Я лежала в канаве, парализованная от страха. Немцы были в десяти метрах от меня. Вся моя смелость и решимость оказались не способны сопротивляться страху. Страху за себя и свою жизнь. Холодный пот стекал по моей спине. Я не могла пошевелится. Из своего укрытия я видела, как маму пинками загоняют в церковь. Все мои братья и сестра рядом с ней. Она сопротивляется. Загораживает собой детей, но силы были неравны. Мне больно смотреть, но я не могу отвести взгляда. Там же мои соседи, все те люди, кого я знаю всю жизнь. Последними в церковь заходят старики. Мои бабуля с дедом, поддерживая друг друга, мелкими шагами семенят к своей смерти. Я вижу, как перед последним шагом они крестятся на пороге, так принято, и сейчас не повод отступать от веры. Потом пинок, и они падают. А дверь с грохотом закрывается, и ее начинают заколачивать досками сверху.

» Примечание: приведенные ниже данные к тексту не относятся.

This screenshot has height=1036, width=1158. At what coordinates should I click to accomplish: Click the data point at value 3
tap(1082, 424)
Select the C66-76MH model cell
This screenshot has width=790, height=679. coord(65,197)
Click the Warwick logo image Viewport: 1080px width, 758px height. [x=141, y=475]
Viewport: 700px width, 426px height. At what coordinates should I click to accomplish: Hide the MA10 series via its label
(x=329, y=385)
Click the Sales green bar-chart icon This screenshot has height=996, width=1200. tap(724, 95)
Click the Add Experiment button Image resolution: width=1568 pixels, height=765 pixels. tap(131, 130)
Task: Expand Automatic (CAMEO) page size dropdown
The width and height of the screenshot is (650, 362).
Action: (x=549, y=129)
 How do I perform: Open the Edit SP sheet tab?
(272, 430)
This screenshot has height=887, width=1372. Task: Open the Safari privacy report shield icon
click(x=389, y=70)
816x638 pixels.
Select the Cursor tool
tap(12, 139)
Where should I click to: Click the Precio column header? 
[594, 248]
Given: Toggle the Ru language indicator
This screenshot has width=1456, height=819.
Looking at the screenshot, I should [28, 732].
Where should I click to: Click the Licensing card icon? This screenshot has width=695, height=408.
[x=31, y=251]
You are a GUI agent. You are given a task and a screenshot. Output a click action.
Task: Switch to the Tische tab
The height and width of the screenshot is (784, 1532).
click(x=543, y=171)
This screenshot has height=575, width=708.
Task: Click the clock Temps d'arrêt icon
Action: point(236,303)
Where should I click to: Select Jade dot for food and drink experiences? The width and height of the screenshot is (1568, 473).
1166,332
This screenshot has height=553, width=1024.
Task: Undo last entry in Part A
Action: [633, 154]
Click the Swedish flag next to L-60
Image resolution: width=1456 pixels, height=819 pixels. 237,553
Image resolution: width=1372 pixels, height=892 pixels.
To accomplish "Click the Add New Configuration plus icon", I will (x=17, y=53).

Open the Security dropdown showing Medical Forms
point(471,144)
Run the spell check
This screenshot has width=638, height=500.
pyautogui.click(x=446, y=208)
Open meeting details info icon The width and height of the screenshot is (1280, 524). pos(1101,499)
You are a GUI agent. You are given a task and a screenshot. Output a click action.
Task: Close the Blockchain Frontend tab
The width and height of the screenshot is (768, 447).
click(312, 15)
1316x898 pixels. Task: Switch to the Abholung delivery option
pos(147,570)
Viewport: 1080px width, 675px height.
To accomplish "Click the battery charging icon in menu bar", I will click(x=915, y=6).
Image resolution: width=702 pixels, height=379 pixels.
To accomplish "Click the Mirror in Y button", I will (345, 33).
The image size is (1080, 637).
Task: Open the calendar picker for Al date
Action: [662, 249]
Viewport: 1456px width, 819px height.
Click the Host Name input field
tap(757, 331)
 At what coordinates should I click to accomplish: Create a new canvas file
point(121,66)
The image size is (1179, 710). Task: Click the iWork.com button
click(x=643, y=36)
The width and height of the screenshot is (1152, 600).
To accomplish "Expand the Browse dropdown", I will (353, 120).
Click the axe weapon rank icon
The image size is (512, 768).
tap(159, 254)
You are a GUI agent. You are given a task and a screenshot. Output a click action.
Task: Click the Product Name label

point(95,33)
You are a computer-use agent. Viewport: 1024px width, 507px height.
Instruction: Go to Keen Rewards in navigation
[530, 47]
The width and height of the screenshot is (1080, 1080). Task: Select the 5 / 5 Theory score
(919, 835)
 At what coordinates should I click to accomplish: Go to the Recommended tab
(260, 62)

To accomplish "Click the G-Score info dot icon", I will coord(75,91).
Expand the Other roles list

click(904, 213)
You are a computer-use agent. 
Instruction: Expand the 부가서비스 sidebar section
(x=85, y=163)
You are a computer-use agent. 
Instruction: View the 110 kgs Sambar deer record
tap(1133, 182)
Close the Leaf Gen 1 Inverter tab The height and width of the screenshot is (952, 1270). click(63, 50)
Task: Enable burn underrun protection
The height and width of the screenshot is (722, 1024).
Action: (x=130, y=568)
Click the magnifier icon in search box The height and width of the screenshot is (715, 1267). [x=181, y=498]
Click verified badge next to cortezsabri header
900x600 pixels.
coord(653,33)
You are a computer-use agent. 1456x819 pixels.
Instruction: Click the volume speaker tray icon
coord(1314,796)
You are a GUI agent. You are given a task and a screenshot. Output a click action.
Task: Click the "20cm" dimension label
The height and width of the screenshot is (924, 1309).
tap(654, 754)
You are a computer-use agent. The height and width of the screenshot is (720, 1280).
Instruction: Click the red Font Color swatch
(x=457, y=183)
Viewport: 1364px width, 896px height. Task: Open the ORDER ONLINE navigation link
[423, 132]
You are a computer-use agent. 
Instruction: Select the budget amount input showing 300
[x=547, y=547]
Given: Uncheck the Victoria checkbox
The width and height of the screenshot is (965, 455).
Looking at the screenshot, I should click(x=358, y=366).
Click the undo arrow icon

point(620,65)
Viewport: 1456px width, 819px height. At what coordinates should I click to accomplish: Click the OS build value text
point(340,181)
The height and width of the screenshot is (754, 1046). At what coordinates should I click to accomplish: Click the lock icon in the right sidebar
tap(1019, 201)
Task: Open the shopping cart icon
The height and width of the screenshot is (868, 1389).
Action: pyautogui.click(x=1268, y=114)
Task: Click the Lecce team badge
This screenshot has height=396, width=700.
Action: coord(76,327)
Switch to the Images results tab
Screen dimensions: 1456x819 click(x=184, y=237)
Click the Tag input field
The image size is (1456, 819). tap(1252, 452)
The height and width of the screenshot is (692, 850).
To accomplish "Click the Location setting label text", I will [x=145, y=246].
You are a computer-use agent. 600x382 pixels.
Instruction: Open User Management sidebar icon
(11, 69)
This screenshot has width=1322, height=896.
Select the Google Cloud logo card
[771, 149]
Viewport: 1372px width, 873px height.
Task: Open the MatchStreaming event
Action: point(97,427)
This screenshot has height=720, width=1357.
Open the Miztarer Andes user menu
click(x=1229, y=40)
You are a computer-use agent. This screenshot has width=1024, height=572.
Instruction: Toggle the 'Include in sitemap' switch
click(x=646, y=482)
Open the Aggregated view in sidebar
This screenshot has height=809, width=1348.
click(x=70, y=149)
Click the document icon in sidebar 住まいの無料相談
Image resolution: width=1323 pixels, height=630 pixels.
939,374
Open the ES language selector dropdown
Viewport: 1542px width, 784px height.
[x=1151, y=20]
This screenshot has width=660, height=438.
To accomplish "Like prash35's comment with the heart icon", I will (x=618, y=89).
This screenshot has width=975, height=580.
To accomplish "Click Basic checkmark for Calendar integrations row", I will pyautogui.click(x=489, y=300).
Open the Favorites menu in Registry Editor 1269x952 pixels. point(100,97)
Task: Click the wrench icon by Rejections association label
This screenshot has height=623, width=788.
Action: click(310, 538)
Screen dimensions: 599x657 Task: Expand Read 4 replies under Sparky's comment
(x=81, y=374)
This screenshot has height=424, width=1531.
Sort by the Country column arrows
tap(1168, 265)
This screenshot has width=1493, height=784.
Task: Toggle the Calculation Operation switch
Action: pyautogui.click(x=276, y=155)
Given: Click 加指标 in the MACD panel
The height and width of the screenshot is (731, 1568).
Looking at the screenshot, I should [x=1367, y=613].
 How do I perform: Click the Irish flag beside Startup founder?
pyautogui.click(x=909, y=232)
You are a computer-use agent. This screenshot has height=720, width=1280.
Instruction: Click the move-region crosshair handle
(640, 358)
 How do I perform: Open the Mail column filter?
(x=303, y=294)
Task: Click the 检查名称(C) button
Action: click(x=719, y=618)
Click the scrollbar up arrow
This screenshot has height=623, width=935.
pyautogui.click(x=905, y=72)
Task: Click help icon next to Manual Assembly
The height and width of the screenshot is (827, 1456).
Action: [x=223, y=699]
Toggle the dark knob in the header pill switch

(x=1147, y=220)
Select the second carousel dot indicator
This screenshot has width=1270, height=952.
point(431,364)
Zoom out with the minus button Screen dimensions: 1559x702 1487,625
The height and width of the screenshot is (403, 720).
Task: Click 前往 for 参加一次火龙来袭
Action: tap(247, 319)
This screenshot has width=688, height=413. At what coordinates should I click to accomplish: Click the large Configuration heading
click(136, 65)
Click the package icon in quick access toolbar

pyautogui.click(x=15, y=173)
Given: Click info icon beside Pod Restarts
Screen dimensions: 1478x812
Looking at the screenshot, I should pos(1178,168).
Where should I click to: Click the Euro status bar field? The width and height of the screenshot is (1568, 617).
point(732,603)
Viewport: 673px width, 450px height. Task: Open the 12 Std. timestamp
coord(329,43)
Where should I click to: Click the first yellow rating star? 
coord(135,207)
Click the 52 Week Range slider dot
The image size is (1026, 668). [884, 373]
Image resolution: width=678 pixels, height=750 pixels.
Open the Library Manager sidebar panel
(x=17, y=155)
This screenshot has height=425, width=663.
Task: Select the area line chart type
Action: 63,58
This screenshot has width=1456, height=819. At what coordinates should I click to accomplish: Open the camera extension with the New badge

Если я сейчас закрою глаза, то вспомню каждую мелочь того дня. Запах травы и гари. Накрапывающий дождик и серые стальные тучи, на которые я потом смотрела до самой ночи. Но я не могу вспомнить лицо мамы, я помню только ее крик.
Последней подожгли церковь, двери и окна которой заколотили.
Немцы погрузили все, что смогли, в кузов грузовика. Двух коров привязали к телеге. И уехали так же быстро, как и появились. Но на момент их ухода церковь пылала уже два часа. Деревянная церковь сгорела очень быстро.
В тот день всю мою семью убили немцы. Ночью, лежа в мокрой канаве и глядя, как догорают остатки моей деревни, я поклялась убить Гитлера.
23.12.1949
Сегодня была операция. Я помогала молодому доктору. Один из наших отморозил ступню, когда пьяным заснул у барака. Через неделю началась гангрена. Доктор отрезал черную до колена ногу. Морфия очень мало, его дают только при полостных операциях. Беднягу привязали к столу, дали стакан спирта. Моя задача подавать инструменты и выполнять указания врача. Когда все прошло, я убирала операционную, пришел доктор и сказал, что я молодец. Круглые очки скрывают такие беззащитные глаза.
Та женщина, как же ее звали? Надя? Или Нина? Говорила, что, если я не выговорю и не проживу свою боль, – я умру. Она неправа, семь лет прошло, я все еще живая. А она мертва, и
он тоже. Все мертвы, только я все живу.